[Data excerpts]
--- START ---

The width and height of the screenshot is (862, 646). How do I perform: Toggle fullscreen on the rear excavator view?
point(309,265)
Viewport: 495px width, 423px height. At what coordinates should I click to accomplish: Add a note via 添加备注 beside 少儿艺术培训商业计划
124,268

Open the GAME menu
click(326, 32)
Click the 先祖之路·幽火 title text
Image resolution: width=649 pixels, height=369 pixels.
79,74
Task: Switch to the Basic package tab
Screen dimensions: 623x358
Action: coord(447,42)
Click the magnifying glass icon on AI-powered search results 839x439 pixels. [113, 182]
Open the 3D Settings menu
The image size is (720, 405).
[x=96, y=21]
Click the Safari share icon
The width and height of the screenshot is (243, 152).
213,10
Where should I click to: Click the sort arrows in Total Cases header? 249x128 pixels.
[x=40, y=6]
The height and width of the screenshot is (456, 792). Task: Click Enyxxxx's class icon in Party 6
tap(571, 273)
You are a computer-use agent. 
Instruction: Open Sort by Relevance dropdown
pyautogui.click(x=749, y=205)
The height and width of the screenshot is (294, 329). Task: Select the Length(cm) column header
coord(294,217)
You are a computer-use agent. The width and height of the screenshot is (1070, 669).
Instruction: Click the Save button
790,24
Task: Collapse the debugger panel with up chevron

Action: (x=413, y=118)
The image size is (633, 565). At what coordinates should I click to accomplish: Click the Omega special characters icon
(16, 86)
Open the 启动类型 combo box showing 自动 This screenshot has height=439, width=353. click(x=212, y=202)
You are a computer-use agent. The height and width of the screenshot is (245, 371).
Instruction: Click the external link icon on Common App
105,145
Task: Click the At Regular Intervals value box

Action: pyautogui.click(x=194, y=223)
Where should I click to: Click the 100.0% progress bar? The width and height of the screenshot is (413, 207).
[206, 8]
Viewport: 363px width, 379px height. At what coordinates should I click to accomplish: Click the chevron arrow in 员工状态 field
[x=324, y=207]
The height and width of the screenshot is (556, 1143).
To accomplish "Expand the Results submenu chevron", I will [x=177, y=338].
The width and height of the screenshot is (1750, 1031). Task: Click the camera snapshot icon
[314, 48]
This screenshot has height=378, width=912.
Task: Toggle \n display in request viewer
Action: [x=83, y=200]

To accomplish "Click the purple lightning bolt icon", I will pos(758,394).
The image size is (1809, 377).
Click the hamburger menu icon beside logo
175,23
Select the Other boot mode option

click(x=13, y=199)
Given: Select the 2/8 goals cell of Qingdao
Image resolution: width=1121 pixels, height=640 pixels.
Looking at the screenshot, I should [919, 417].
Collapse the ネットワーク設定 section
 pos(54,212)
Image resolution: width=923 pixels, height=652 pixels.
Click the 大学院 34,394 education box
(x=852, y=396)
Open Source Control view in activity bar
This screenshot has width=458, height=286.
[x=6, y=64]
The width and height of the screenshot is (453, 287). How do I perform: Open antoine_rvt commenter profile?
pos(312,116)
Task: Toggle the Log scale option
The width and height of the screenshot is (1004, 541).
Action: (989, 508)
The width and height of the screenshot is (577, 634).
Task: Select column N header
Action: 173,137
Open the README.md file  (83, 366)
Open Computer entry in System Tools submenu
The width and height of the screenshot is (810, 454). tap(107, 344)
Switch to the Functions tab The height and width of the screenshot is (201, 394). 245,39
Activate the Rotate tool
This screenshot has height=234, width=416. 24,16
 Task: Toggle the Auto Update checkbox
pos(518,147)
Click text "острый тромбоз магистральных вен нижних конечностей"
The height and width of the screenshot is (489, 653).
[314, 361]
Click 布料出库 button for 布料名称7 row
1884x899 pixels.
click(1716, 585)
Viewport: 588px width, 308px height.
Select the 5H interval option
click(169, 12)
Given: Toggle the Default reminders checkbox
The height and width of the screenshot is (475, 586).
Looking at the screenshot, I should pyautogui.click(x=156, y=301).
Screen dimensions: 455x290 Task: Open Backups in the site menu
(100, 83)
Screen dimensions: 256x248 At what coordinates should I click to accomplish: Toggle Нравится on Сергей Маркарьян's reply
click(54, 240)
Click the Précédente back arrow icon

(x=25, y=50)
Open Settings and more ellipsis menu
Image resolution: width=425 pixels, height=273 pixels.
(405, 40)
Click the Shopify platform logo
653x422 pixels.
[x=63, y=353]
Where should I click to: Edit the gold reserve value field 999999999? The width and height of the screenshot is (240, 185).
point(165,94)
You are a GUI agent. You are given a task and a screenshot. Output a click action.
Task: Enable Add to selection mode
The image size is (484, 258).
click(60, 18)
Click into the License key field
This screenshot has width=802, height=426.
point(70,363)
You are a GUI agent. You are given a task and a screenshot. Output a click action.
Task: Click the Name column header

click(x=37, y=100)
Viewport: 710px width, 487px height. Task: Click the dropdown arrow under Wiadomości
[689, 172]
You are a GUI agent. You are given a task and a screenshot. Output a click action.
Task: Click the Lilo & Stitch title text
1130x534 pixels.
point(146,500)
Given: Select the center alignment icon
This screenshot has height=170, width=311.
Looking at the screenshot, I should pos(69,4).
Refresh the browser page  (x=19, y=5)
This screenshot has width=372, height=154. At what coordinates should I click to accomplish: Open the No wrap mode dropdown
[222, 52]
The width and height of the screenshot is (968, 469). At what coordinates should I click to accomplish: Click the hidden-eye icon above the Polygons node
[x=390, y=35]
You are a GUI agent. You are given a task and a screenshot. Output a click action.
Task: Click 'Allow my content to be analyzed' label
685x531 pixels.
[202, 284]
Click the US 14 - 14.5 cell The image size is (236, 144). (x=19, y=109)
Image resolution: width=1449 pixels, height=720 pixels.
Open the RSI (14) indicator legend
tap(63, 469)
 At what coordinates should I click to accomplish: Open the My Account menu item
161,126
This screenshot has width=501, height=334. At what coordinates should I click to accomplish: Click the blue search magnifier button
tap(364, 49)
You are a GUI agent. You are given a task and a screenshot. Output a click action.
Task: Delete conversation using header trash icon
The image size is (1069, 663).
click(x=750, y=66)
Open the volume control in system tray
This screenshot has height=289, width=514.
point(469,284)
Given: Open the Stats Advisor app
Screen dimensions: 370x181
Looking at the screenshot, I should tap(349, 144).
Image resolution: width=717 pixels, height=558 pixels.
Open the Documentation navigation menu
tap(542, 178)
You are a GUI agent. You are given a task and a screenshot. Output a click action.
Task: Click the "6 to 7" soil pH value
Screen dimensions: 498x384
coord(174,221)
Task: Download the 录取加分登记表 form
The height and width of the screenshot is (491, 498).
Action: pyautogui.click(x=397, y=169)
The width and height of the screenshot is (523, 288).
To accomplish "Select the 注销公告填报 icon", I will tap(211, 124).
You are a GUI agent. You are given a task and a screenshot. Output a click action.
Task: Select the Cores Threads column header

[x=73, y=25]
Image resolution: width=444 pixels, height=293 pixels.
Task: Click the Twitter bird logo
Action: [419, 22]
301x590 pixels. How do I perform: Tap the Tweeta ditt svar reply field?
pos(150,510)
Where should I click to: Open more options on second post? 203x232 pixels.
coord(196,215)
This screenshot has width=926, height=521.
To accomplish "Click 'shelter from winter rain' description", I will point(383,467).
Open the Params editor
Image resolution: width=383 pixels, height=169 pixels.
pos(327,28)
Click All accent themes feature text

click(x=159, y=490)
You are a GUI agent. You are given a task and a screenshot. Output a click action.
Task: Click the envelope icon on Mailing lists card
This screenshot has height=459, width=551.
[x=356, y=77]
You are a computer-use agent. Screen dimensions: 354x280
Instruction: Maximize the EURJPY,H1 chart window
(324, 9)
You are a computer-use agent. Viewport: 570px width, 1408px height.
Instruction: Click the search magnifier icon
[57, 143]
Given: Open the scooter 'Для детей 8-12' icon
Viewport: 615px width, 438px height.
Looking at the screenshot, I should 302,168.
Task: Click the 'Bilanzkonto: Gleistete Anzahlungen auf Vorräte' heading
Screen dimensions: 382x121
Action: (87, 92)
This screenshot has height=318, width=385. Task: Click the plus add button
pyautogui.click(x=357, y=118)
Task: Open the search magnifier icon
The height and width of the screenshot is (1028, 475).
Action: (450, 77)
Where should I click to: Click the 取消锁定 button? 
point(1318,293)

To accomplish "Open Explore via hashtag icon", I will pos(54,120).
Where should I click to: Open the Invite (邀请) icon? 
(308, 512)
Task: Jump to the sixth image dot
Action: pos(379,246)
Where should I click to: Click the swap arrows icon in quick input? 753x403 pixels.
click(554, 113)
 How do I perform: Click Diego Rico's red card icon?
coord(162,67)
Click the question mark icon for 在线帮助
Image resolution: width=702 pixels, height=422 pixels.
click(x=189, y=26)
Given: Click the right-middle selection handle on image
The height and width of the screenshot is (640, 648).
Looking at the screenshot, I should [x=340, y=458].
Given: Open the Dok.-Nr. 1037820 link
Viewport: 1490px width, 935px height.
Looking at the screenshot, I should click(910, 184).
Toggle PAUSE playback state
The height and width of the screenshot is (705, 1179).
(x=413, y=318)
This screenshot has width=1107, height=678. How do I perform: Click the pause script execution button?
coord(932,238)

--- END ---

GOAL OF THE EXERCISE:
In the data above, how many lines hold the word "selection"? Give only the number.

RESPONSE TO THIS TASK:
2